People walk past a billboard for the Bored Ape Yacht Club NFT in Times Square on January 25, 2022.
Noam Galai | Getty Images
Sales of non-fungible tokens have jumped to over $17 billion in 2021, according to a new report from NFT data firm Nonfungible.com.
A study jointly conducted with research firm L’Atelier, owned by BNP Paribas, says NFT trading reached $17.6 billion last year, reflecting an impressive 21,000% growth from $82 million in 2020.
NFTs are tradable assets that keep track of who owns a particular digital item — say, a work of art or a video game avatar — on a blockchain. Last year they entered the mass consciousness widely.
The token, which is a collage of digital artist Beeple, has sold for a record $69 million at Christie’s, while popular collections such as the Bored Ape Yacht Club have attracted celebrity buyers from Jimmy Fallon to Snoop Dogg.
“We’ve seen exponential growth over the last year,” Gauthier Zuppinger, co-founder of Nonfungible.com, told CNBC.
Nonfungible.com’s number for total NFT transactions in 2021 is lower than some other estimates. An earlier forecast by analytics firm Chainalysis put the figure at more than $40 billion.
Zuppinger says this is due to the company’s own methodology for measuring legitimate NFT transaction volumes.
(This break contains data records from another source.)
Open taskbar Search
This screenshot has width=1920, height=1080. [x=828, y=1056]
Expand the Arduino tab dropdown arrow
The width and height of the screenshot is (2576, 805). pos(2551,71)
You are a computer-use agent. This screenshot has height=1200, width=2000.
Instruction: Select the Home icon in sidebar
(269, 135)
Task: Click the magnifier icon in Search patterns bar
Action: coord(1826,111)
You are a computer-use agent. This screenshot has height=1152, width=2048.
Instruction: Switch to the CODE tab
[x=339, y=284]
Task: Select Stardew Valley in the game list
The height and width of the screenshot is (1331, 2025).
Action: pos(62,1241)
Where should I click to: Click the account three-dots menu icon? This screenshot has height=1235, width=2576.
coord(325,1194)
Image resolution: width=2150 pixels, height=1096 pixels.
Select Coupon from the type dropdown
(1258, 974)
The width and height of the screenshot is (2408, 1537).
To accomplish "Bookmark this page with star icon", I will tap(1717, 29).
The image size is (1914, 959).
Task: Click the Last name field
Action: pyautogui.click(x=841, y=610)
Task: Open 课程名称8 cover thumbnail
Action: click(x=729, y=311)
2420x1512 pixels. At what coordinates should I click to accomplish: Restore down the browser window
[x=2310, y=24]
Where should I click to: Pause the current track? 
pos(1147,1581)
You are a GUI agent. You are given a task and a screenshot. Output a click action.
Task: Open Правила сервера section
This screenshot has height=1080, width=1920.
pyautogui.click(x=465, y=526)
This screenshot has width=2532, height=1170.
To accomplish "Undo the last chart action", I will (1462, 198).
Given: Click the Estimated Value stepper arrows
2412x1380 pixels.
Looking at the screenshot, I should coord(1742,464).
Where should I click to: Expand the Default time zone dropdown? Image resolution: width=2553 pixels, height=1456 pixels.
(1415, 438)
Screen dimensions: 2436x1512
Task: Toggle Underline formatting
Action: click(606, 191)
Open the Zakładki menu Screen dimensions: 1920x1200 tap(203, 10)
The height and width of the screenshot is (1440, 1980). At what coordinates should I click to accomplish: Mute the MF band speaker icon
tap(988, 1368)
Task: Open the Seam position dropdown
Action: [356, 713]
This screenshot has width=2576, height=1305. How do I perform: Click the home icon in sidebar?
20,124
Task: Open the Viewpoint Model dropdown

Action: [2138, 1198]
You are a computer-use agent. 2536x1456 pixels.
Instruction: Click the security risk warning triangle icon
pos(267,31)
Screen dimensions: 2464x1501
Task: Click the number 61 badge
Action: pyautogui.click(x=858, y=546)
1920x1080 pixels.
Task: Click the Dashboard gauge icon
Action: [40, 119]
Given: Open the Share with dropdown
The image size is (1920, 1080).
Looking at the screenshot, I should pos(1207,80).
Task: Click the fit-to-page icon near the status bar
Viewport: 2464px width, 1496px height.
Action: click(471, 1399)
Nonfungible.com’s data excludes transactions involving bots and fictitious trading, the practice where investors simultaneously buy and sell an asset to artificially inflate market activity.
While proponents see NFTs as a valuable way to prove ownership of digital content, critics say the market is being attracted to predatory behavior. Participants are often encouraged to speculate on prices, and evidence is emerging of their growing use for money laundering and other nefarious activities.
Transition to the “Metaverse”
According to research by Nonfungible.com, over 2.5 million crypto wallets were owned by people who own or trade NFTs in 2021, up from 89,000 a year earlier. The number of buyers has grown from 75,000 to 2.3 million.
According to the report, people have also become better at making money from NFTs, with investors generating a total of $5.4 billion in profits from NFT sales last year. According to Nonfungible.com, more than 470 wallets have been able to make profits in excess of $1 million.
The most popular NFT category was collectibles with $8.4 billion in sales. Gaming NFTs like Axie Infinity represented the second largest category with $5.2 billion in sales.
Later that year, the focus shifted to the so-called metaverse, with sales of digital earth and other projects in space reaching $514 million.
The hype around the metaverse—offered shared spaces where users can interact with virtual objects and with each other—gained momentum with Facebook’s rebranding as Meta and Nike’s purchase of virtual sneaker company RTFKT.
What’s next?
Looking ahead, Zuppinger doesn’t expect the total value of NFT transactions to soar this year. Volumes averaged about $687 million per week in 2022, he said, up from the fourth-quarter 2021 average of $620 million per week.
“The interesting thing is that we’re seeing fewer people, fewer buyers, fewer sales,” Zuppinger said.
“Perhaps the global community has shrunk due to speculation and a loss of interest in collectibles. But the global market is still very strong and the value of some of these assets continues to rise.”
Zuppinger predicts that more large companies and financial institutions will enter the market, and speculative assets will begin to disappear. In 2021, a number of major brands, including Visa and Nike, have supported the NFT idea.